Target position data
* * * * * * * * *

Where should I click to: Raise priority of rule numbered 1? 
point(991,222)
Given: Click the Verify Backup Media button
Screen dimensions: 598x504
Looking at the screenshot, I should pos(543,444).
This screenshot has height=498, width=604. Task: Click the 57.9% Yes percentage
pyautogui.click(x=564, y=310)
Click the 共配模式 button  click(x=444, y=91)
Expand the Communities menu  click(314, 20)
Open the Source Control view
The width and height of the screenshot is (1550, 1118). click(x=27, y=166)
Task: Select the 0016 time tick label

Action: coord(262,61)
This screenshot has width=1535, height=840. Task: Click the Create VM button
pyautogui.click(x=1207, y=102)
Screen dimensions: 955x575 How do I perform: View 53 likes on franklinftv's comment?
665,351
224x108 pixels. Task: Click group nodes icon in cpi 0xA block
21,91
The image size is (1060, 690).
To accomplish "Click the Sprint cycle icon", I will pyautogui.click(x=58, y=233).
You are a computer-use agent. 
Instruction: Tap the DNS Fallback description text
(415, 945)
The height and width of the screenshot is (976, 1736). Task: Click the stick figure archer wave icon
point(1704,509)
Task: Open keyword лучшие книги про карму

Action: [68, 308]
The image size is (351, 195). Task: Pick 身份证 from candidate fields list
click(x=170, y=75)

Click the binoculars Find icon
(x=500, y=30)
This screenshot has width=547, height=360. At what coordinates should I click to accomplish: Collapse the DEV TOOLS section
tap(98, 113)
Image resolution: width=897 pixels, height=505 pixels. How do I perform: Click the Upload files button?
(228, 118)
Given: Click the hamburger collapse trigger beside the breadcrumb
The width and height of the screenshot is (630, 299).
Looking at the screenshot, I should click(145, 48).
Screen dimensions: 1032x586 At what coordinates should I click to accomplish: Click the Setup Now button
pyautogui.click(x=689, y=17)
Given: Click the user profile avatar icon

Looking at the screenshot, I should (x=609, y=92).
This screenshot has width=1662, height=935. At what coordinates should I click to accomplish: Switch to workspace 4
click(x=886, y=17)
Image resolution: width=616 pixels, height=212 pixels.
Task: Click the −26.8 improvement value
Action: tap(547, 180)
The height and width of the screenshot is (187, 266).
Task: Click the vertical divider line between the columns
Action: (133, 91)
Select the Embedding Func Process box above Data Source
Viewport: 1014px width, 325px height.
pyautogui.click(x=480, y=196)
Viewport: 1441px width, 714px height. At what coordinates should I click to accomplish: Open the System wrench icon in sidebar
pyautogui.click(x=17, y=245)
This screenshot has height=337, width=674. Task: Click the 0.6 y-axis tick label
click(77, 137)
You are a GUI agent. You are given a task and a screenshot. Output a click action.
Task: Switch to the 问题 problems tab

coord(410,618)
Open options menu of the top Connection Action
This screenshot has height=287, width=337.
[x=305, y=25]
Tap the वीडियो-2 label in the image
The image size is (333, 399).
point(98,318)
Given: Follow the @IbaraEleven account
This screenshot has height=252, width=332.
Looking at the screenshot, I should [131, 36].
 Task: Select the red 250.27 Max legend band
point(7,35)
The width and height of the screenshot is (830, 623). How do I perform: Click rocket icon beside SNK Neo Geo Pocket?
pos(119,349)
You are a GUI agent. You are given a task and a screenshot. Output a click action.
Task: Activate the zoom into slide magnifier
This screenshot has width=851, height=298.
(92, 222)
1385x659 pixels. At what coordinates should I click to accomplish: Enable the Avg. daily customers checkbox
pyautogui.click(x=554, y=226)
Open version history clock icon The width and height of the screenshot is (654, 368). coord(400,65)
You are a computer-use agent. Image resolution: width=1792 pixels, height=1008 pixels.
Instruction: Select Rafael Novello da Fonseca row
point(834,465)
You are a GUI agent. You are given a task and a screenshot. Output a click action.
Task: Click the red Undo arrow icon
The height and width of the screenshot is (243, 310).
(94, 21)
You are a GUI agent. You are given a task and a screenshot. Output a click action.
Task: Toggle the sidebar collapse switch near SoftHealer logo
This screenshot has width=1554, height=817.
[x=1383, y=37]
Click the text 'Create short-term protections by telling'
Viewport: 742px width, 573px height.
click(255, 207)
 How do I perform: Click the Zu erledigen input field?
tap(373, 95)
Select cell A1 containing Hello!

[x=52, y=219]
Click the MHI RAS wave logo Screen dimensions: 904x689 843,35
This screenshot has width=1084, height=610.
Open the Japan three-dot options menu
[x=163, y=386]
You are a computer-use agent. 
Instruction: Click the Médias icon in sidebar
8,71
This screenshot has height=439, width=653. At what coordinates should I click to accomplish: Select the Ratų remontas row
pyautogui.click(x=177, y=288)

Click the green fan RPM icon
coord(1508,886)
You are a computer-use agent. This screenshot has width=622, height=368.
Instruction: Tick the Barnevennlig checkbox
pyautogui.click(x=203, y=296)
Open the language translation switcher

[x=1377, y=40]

* * * * * * * * *

• Short exercise
Starting with the line that contains "Image resolution: width=897" and going through the line that contains "Looking at the screenshot, I should click(145, 48).", lay out the data as a two-column CSV with the headers text and answer. Give one row per entry, put each field in double quotes, and replace line breaks with spaces.

• Answer to the task
text,answer
"Image resolution: width=897 pixels, height=505 pixels. How do I perform: Click the Upload files button?","(228, 118)"
"Given: Click the hamburger collapse trigger beside the breadcrumb The width and height of the screenshot is (630, 299).","Looking at the screenshot, I should click(145, 48)."